- _TASK TO CARRY OUT_: Where the listing below reaches the line containing "At what coordinates should I click to accomplish: Open the", start writing out lines exactly, and stop once the line containing "Task: Close the 凝聚结果 dialog" has been written.

- _DATA SUPPLIED_:
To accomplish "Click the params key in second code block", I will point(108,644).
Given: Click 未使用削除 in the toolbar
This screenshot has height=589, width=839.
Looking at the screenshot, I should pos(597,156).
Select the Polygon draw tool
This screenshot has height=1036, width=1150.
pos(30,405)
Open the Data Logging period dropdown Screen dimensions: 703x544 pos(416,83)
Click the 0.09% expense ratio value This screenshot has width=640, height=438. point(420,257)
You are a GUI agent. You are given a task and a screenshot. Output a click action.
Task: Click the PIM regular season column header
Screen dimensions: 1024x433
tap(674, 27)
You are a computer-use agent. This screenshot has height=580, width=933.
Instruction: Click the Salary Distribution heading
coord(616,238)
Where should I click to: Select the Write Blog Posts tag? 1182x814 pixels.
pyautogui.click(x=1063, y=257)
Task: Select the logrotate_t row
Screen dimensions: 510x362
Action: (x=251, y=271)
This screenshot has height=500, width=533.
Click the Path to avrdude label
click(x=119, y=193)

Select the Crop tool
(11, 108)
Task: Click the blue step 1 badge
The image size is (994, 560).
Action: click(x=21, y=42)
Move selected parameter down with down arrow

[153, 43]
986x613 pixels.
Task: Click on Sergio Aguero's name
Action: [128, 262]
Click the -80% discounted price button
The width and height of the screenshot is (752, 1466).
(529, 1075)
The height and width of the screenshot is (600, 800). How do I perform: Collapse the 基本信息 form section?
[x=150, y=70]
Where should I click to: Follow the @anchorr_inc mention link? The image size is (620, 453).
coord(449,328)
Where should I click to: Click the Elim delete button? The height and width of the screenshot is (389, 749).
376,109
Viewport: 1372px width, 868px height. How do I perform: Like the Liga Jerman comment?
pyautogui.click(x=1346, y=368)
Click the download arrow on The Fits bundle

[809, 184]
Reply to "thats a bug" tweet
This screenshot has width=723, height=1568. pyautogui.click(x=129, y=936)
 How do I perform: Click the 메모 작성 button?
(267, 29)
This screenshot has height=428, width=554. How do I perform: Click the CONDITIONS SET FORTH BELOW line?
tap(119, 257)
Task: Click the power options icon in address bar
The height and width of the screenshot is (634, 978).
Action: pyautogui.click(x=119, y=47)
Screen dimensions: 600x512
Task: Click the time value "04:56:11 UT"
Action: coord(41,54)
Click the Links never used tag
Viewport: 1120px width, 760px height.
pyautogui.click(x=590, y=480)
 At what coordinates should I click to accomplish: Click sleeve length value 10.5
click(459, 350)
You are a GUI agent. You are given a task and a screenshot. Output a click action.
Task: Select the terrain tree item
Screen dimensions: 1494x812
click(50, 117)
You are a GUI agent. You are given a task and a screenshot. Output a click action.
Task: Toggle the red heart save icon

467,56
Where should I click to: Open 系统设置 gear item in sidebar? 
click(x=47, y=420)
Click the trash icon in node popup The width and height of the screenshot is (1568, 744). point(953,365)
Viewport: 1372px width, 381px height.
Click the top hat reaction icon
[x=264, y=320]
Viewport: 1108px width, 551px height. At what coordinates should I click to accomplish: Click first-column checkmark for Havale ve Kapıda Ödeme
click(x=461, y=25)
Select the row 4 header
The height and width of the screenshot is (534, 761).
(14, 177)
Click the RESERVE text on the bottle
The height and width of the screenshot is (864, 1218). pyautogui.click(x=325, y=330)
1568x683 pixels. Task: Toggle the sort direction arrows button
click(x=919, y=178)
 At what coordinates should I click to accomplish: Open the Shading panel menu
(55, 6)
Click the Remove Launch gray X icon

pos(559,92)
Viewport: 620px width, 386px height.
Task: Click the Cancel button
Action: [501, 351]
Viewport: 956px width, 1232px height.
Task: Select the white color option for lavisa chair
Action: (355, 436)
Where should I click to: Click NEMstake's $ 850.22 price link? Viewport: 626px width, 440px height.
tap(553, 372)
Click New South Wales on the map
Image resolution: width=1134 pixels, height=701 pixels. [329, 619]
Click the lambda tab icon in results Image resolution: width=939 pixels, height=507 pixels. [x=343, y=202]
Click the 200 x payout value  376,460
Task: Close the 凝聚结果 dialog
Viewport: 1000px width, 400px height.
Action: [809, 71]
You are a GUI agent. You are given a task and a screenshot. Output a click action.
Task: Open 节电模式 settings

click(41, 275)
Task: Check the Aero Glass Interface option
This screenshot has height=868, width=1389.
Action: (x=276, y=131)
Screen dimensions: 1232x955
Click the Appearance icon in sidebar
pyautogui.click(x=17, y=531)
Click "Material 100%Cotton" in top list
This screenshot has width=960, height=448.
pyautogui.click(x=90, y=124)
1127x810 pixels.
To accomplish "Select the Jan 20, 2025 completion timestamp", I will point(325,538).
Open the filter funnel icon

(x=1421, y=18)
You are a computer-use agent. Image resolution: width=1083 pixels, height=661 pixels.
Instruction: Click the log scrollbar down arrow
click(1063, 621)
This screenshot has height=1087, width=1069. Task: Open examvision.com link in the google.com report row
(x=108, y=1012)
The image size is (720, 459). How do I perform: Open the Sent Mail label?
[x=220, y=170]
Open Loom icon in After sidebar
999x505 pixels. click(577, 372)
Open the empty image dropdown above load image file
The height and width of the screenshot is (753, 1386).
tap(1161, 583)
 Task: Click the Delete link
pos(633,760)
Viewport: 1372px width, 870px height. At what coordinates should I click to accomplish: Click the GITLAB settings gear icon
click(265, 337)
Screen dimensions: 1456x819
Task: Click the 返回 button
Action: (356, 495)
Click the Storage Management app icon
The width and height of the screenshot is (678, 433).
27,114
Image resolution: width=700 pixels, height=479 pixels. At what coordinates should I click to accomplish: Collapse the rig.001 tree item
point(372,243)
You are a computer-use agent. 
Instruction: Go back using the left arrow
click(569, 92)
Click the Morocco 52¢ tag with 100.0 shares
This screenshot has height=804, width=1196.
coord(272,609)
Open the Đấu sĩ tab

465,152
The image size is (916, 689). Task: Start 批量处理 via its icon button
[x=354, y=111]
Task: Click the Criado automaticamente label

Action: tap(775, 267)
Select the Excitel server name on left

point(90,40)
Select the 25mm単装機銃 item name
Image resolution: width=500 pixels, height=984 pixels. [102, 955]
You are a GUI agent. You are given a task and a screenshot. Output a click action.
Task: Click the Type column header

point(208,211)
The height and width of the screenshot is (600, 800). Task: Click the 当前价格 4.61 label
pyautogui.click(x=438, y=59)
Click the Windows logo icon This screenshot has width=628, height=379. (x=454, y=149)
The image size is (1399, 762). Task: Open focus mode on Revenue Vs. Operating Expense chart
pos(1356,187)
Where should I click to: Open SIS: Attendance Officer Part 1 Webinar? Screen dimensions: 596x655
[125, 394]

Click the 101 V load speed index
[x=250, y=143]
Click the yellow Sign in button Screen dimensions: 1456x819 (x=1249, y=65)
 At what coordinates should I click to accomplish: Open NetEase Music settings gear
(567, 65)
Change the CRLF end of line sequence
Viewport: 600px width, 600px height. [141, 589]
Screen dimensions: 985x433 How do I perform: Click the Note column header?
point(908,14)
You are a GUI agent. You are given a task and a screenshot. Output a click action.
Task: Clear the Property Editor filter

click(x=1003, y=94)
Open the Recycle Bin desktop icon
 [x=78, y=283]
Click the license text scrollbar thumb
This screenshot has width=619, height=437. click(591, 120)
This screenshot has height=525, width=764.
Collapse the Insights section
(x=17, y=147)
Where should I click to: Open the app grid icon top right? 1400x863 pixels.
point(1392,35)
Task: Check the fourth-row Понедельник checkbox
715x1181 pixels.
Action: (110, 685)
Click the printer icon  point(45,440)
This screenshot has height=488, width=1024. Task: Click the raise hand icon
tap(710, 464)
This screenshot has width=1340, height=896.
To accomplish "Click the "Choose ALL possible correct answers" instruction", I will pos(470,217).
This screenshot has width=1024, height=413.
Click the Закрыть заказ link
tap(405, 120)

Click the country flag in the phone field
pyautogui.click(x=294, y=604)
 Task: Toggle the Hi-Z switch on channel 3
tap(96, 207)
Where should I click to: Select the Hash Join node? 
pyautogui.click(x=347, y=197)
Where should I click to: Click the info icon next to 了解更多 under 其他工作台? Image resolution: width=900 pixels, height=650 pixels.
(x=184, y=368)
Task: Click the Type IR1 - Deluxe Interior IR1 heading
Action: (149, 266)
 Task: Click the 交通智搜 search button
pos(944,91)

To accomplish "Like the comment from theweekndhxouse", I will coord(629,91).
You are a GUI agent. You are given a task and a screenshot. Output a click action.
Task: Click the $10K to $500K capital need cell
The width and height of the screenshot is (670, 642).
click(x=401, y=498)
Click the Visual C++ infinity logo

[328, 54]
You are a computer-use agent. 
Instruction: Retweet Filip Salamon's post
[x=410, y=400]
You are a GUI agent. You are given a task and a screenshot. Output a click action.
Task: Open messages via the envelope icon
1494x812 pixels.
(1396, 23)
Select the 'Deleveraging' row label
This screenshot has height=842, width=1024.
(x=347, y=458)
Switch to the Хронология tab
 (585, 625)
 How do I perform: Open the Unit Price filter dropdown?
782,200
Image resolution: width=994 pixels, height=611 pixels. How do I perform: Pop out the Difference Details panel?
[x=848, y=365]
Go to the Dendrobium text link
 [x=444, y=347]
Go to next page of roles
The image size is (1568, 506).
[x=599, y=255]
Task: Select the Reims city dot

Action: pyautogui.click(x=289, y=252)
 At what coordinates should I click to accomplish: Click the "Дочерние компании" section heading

- _RESULT OF THE EXERCISE_:
 At what coordinates should I click to accomplish: Open the Shading panel menu
(55, 6)
Click the Remove Launch gray X icon

pos(559,92)
Viewport: 620px width, 386px height.
Task: Click the Cancel button
Action: [501, 351]
Viewport: 956px width, 1232px height.
Task: Select the white color option for lavisa chair
Action: (355, 436)
Where should I click to: Click NEMstake's $ 850.22 price link? Viewport: 626px width, 440px height.
tap(553, 372)
Click New South Wales on the map
Image resolution: width=1134 pixels, height=701 pixels. [329, 619]
Click the lambda tab icon in results Image resolution: width=939 pixels, height=507 pixels. [x=343, y=202]
Click the 200 x payout value  376,460
Task: Close the 凝聚结果 dialog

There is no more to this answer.